**GOAL**
State how many lines in the rows below contain the string "title". Count only matches with the same capitalization, and reply with the number alone.
═══ TASK MATERIAL ═══
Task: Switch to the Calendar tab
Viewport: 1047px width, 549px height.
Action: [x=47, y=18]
═══
═══ TASK MATERIAL ═══
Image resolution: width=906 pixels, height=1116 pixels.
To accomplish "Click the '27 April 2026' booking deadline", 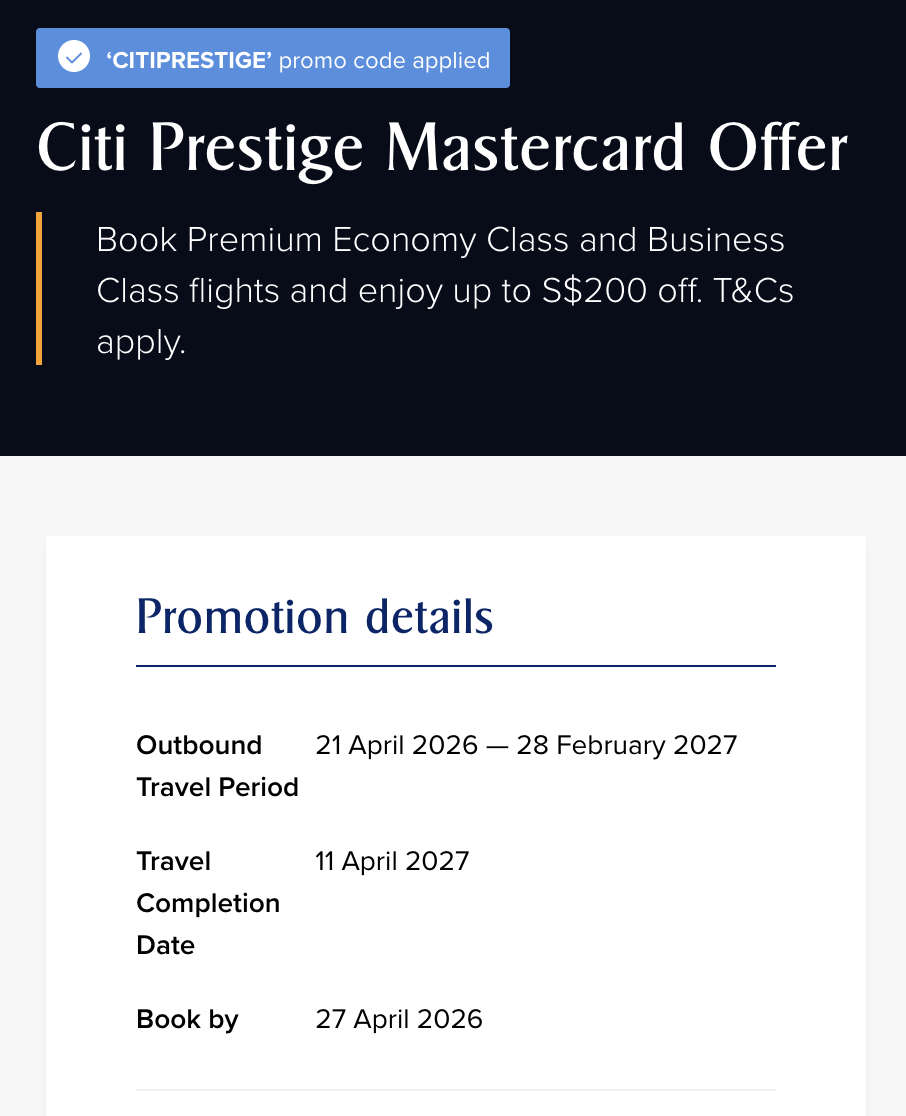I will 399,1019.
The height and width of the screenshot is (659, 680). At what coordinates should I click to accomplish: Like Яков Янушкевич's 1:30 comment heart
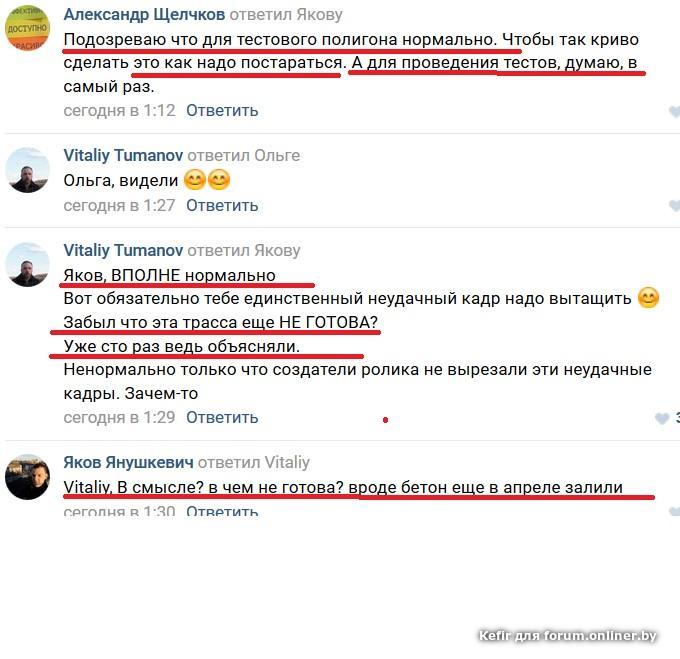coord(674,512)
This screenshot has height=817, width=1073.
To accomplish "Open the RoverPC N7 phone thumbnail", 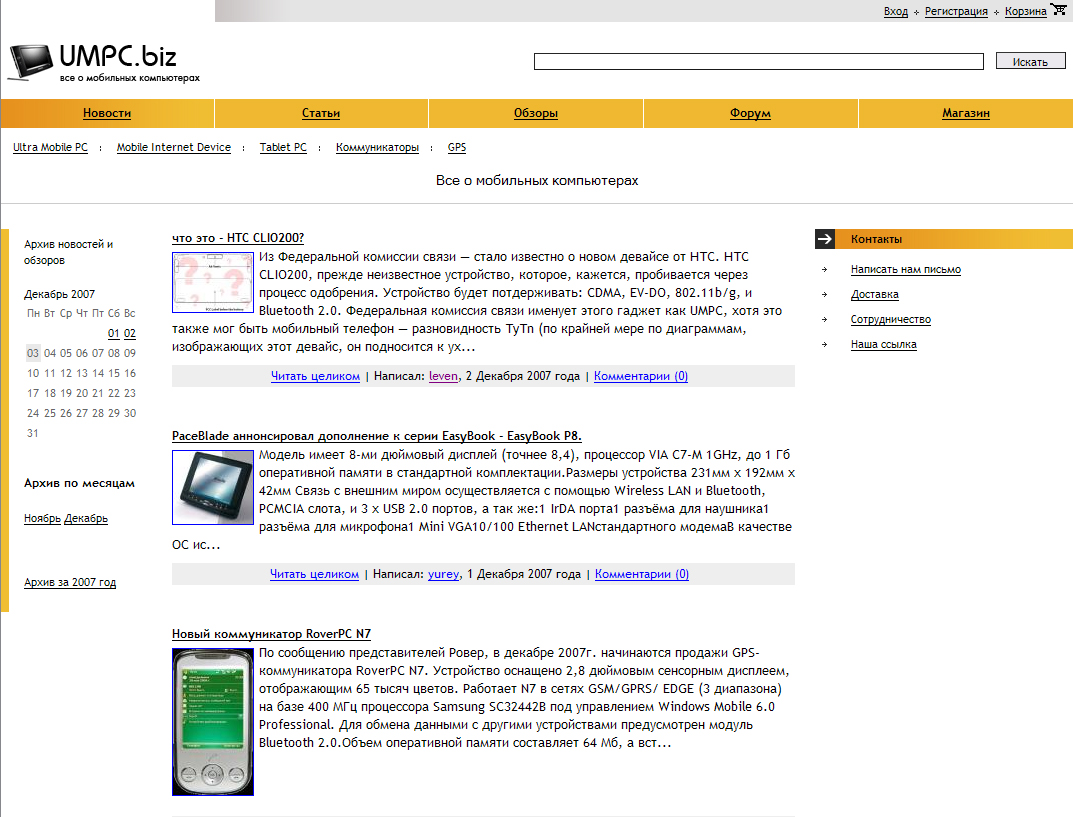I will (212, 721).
═══
═══ TASK MATERIAL ═══
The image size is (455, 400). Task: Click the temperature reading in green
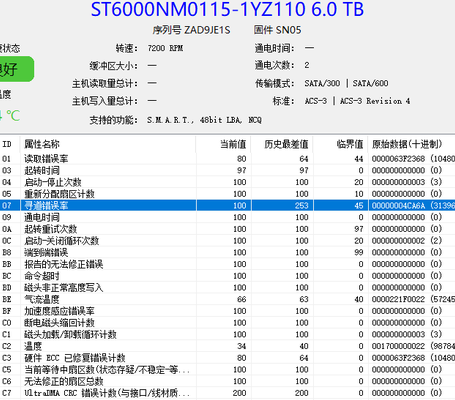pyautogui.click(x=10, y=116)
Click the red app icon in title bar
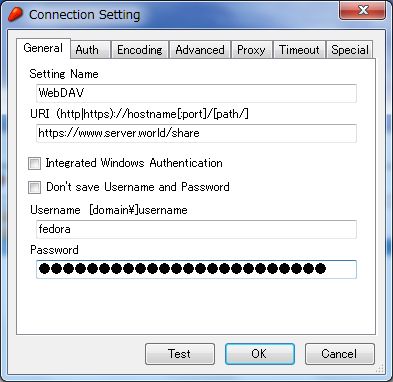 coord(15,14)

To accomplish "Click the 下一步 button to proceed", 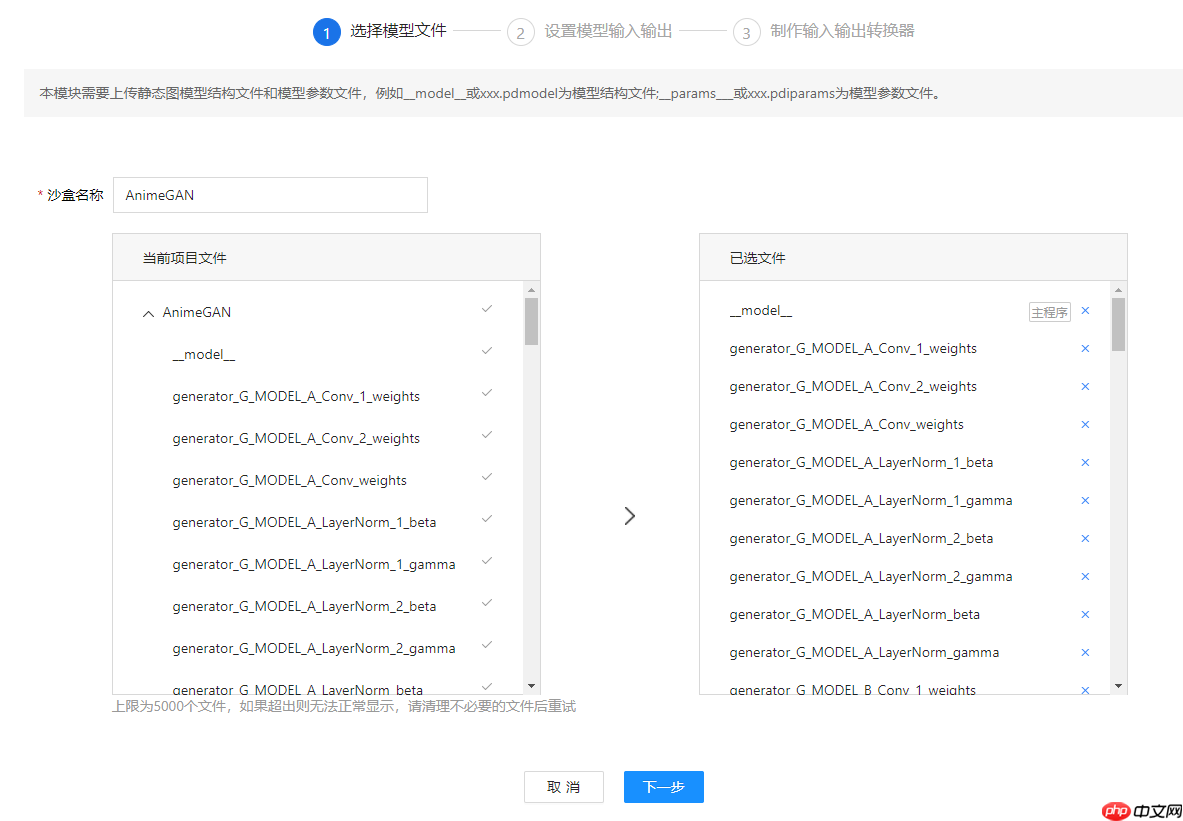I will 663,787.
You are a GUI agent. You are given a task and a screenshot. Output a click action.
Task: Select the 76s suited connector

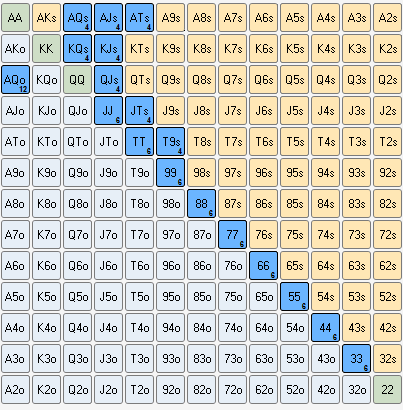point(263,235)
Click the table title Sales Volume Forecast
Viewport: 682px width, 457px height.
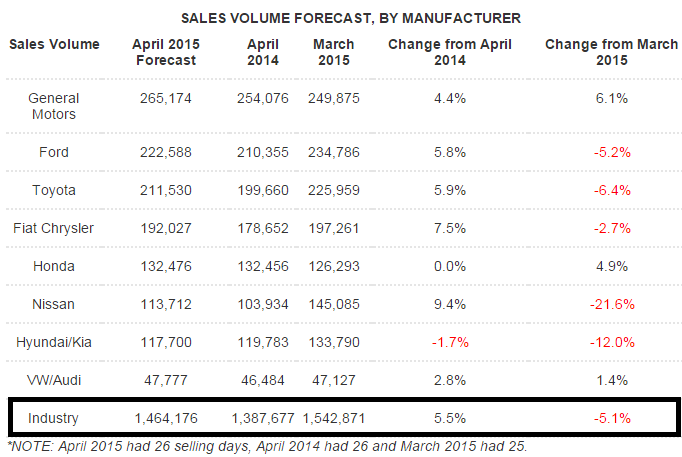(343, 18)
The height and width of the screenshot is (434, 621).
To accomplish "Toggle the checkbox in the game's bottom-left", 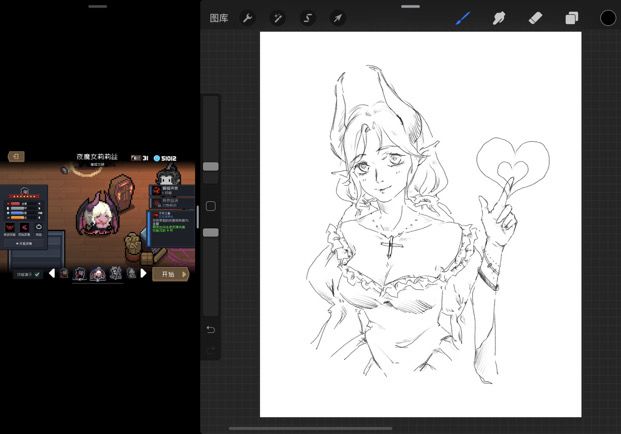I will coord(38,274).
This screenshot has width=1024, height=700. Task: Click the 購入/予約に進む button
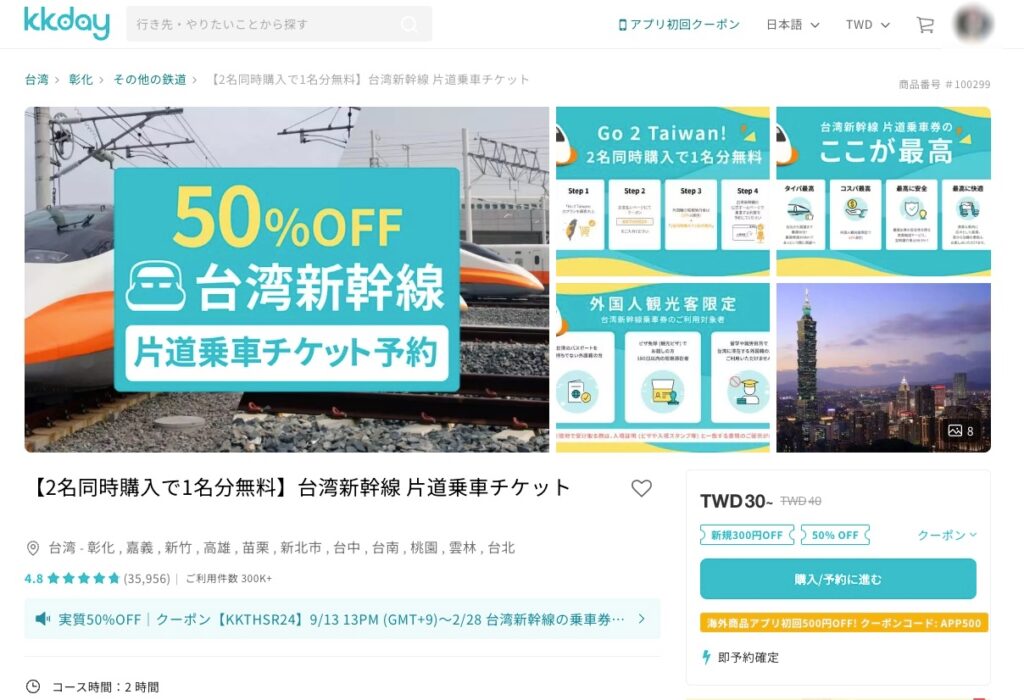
═══
**RESULT**
2